Shares in Psion dropped 17 per cent on Monday after the UK-based technology company said it would report a loss of £4m ($6.4m) for the first half of the year.
Psion, a pioneer in mobile computers that now makes handheld devices for workers ranging from delivery drivers to traffic wardens, said it had been hurt by supply chain problems for one product, as well as the stronger value of sterling against the dollar.
This meant revenue for the first half would be about 4 per cent lower than last time, while it would move from a £700,000 profit to a loss of about £4m. Full-year results would also be below management’s previous expectations.
However, the poor first half would be “partly mitigated” by the launch of the new EP10 device, which will be cheaper to produce than existing products and will allow customers more scope to customise it.
The launch of a product suite using CDMA, a roaming technology used in the US, would spur greater penetration of the American market, the company added.

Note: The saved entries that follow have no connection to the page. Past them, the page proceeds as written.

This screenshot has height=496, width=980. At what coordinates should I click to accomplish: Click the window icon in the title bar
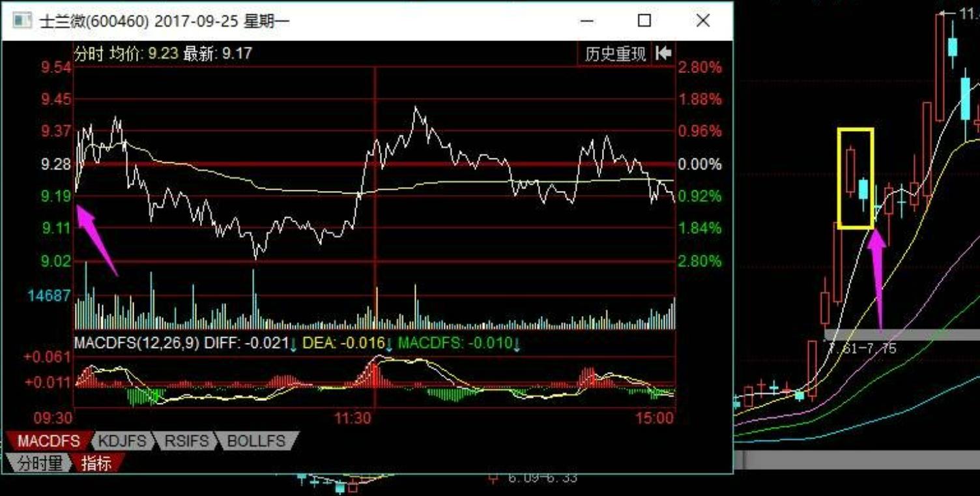23,21
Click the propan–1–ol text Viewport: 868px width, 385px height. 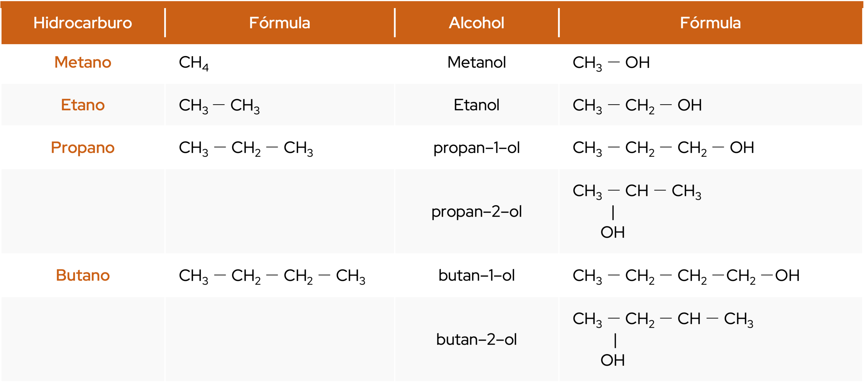476,148
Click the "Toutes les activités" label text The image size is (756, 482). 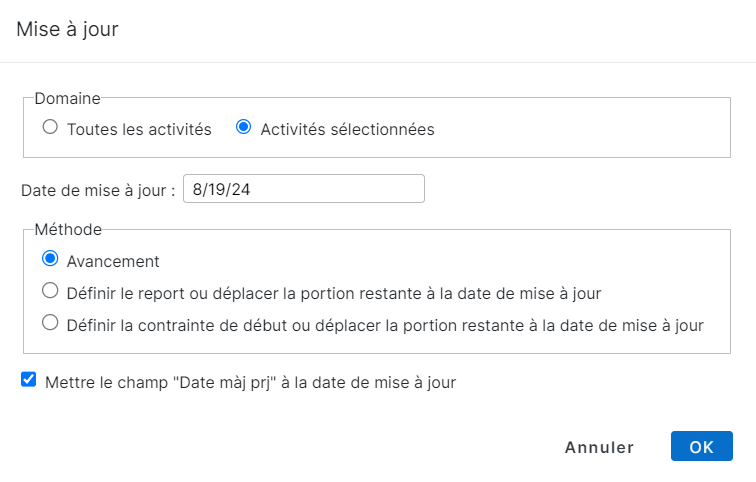(x=139, y=129)
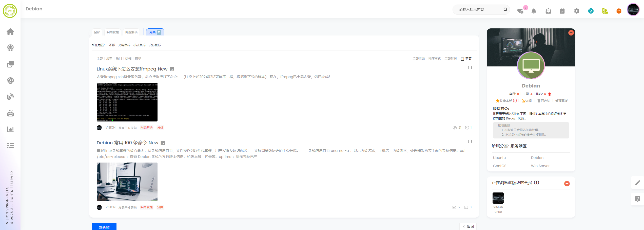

“It’s disappointing, there’s no question of that,” said John Conoley, chief executive. “But we’ve effectively doubled our addressable market in the US overnight. There is probably $300m-$400m of market in the US that we’ve not been able to play in until now. Even a modest success in the US will make a big difference.”
Psion became well-known for consumer-focused handheld computers in the 1980s and 1990s, and its share price surged to more than £20 during the technology boom.
However, it stopped making consumer devices in 2002 and was forced to embark on a cost-cutting drive after the recent recession. It moved back into profit only last year after reporting net losses for the previous two years.
Ian Robertson, an analyst at Seymour Pierce, said the product launches would boost Psion. “There is hope for the second half,” he said. “The long-term story’s still there.”
Mr Conoley, chief executive since 2008, was still working to turn the company round, Mr Robertson added. The difficulties that caused the first-half loss were probably due to an older product that had been launched by the previous management team, he said.
However, Simon Strong, at Evolution Securities, said that Psion’s performance had fallen short of expectations in recent years. “If they fail to meet their aggressive 5-8 per cent revenue growth forecast for the year, there could be further disappointment down the line,” he said.
The shares fell 15.4p to 74.25p.
● FT Comment: Even after today’s steep fall, Psion shares still trade at a forward price/earnings multiple of about 20 times: high for the UK technology sector. Given that its existing products are ageing, this suggests the market is pricing in a successful launch of the new EP10 device, and US market share growth in line with management’s bullish expectations. If results fail to measure up, the shares will come under pressure. The risk appears on the downside.